(SOURCE TEXT)
☆ ☆ ☆
# Any idea what this tool is?



## SRDC (Dec 27, 2017)

Picked up a lot of random tooling - some useful, some different than the stuff I usually work with.

I am having trouble identifying this particular tool. It is just under 3 inches in diameter, 3 inches tall, with a 1in diameter x 2.25in shank.
3 lines of markings on the shank:
    28P BACD2023
    442 HSS
    NTS 063097

It has 8 'flutes'. My first guess was a tap for a really odd thread, but it doesn't look like it spirals. It seems too fine to be a milling cutter for side cutting. Google was singularly unhelpful. If it helps, much of the tooling seemed to revolve around CAT50 tooling for oilfield machining.

Thanks!
Timothy


----------



## AGCB97 (Dec 27, 2017)

?? 28 TPI thread cutting hob ?? But what kind of machine it fits I don't know. I have a bunch like it but made to fit on an arbor. I'll sell them by the pound, cheap


----------



## 4GSR (Dec 27, 2017)

I doubt that came from any oilfield manufacturing.  If it did, that engineer is unemployed.  Aircraft industry would be more likely or military.  Where about did the tooling come from?


----------



## higgite (Dec 27, 2017)

As near as I can tell from Googling, it's a serration cutter. Like 4gsr said, most likely from military or aircraft industry. Hopefully, somebody who has used one will chirp and educate us (me) on its use.

Tom


----------



## gonzo (Dec 27, 2017)

4gsr said:


> I doubt that came from any oilfield manufacturing.  If it did, that engineer is unemployed.  Aircraft industry would be more likely or military.  Where about did the tooling come from?


Looks a lot like gun barrel rifling.


----------



## barnett (Dec 27, 2017)

gonzo said:


> Looks a lot like gun barrel rifling.
☆ ☆ ☆
(DIRECTIVE) List the usernames that appear in the post headings of the forum thread, in the order they occur. The data that comes next has no connection to the forum thread.

(SUPPLIED MATERIAL)
☆ ☆ ☆
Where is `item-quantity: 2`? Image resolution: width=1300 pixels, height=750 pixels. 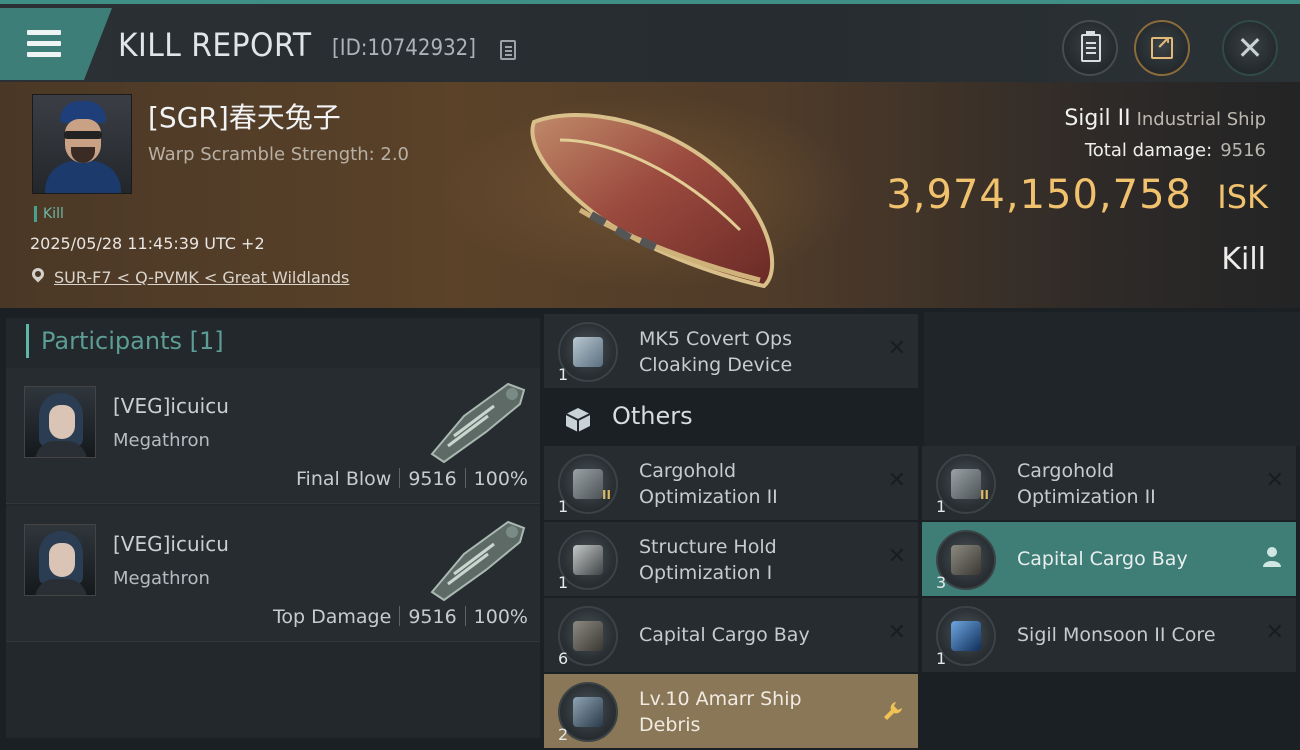 item-quantity: 2 is located at coordinates (564, 734).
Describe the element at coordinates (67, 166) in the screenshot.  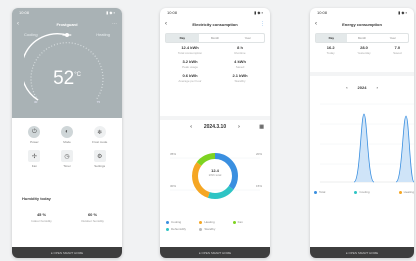
I see `control-label: Timer` at that location.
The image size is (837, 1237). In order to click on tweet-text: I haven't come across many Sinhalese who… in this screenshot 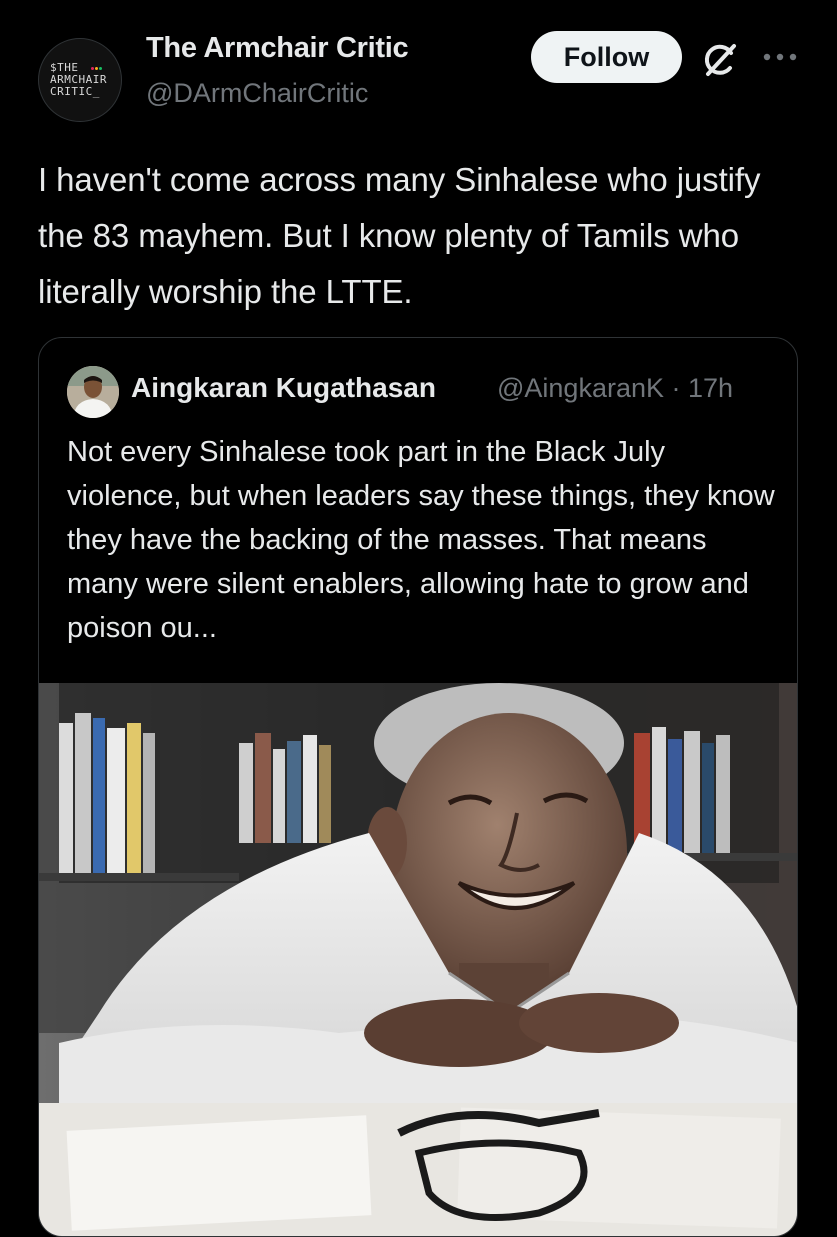, I will do `click(400, 236)`.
☆ ☆ ☆
(FINISHED TASK) SRDC, AGCB97, 4GSR, higgite, gonzo, barnett